▶ Task item: Write out the records once more, exactly, and keep any image out.

▶ Record extracts:
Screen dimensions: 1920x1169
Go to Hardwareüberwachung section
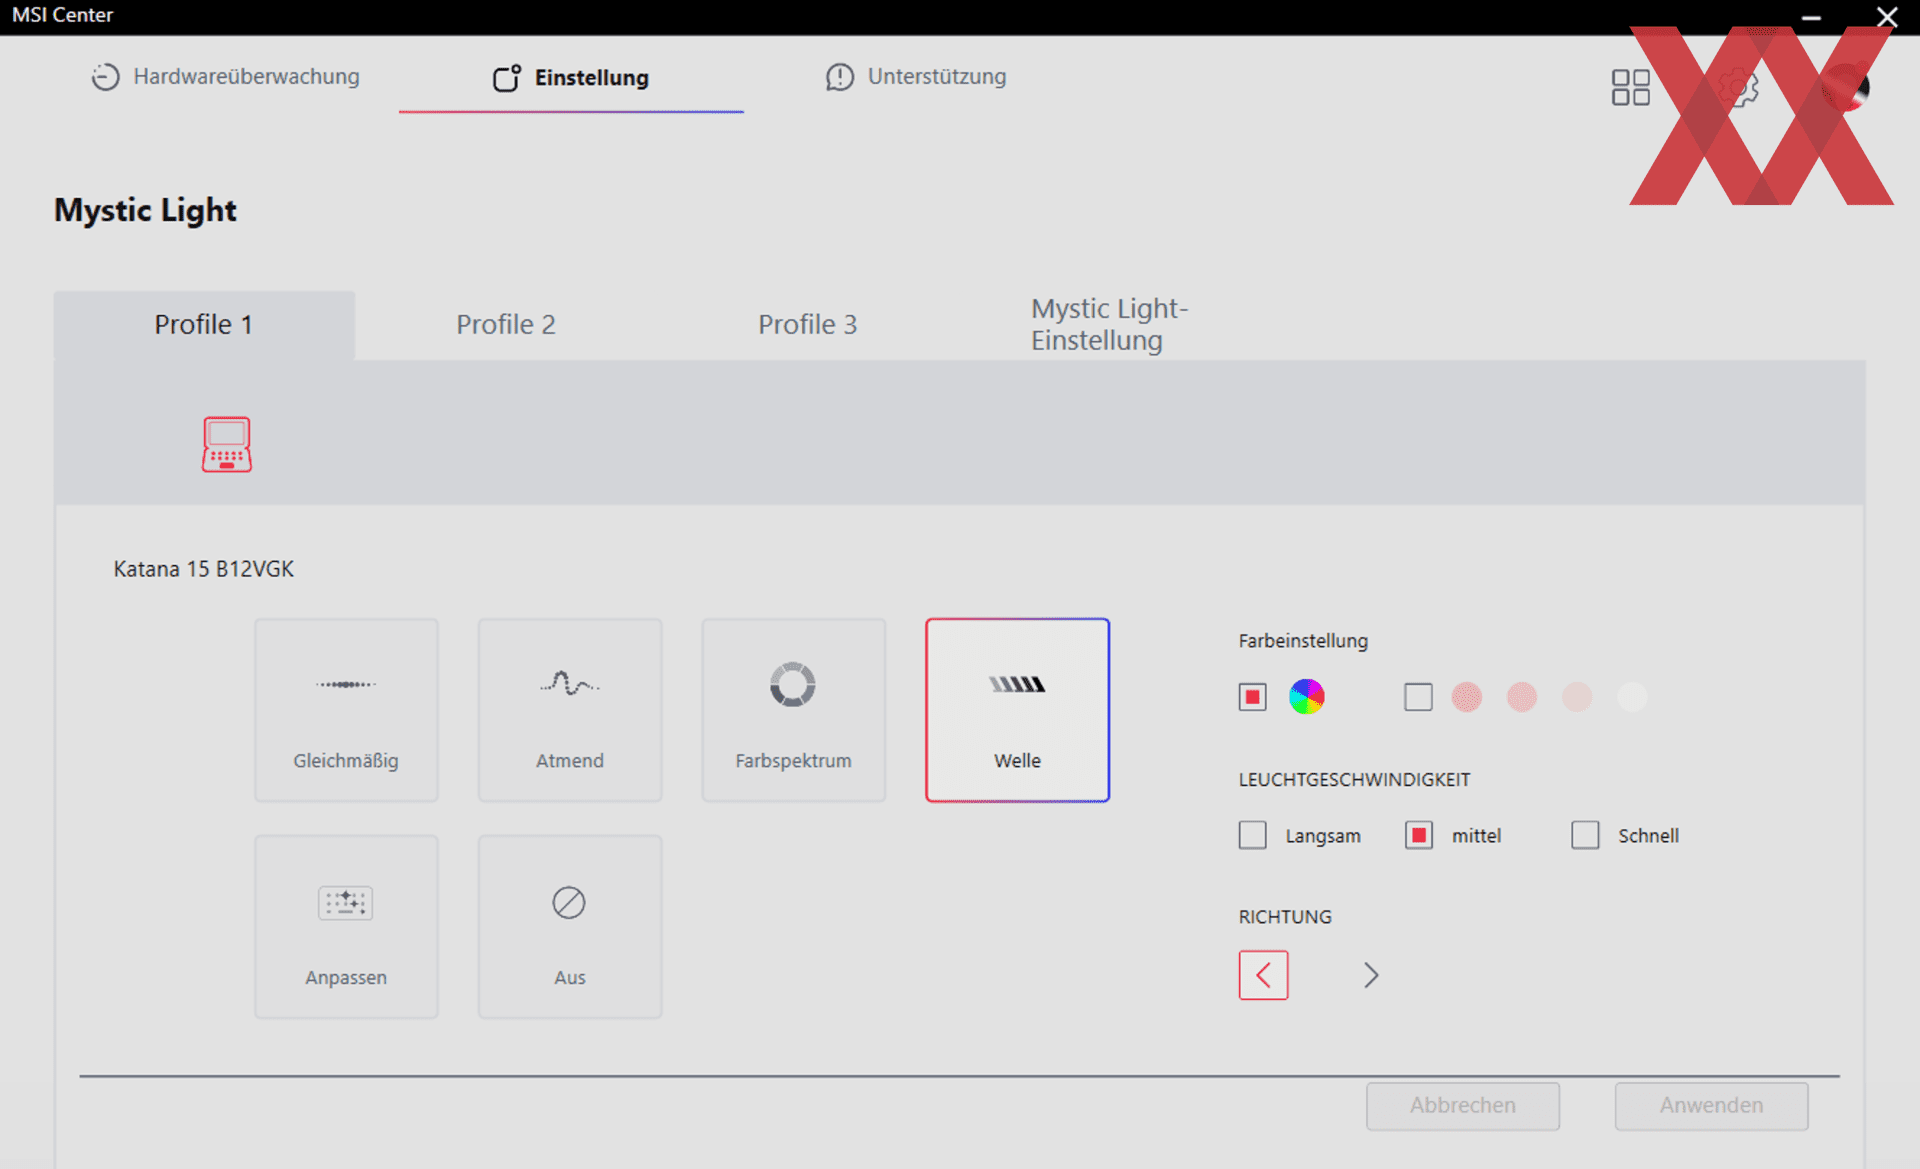point(226,77)
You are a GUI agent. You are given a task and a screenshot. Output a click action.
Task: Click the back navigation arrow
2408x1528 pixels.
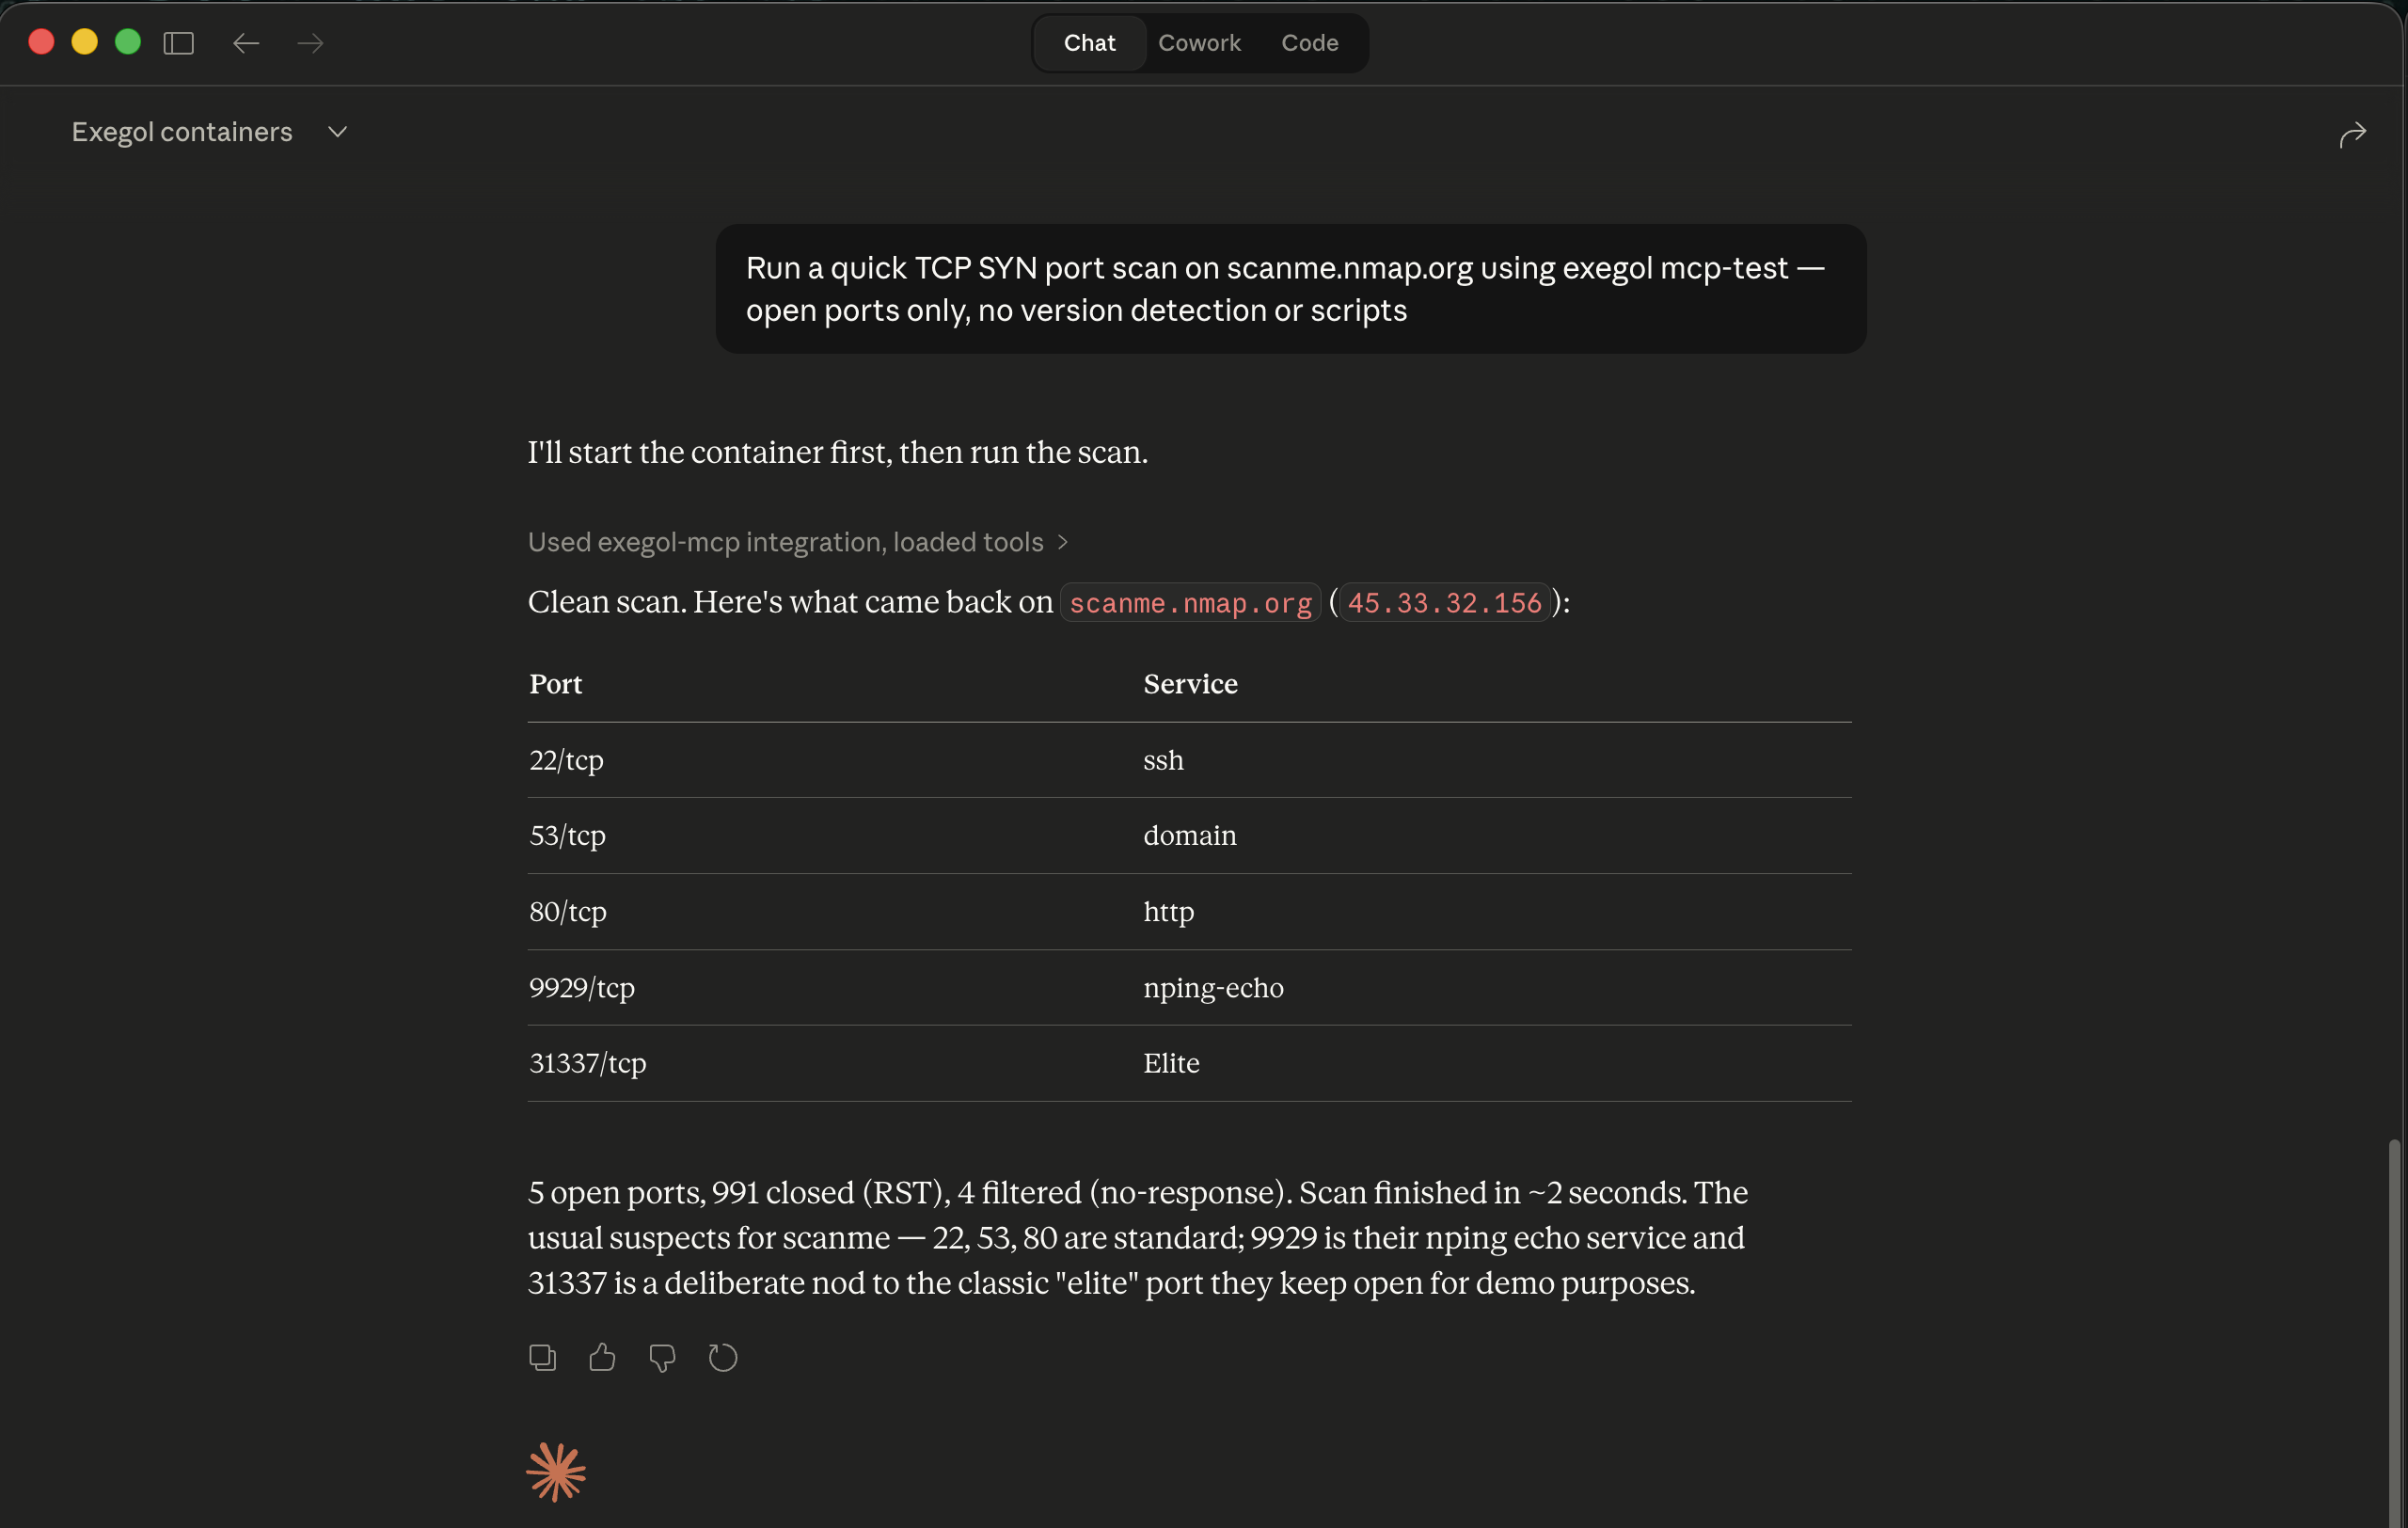coord(246,43)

▶ Answer space:
Screen dimensions: 1920x1169
Go to Hardwareüberwachung section
point(226,77)
You are a GUI agent. You are given a task and a screenshot. Output a click action.
Task: Click the back navigation arrow
2408x1528 pixels.
coord(246,43)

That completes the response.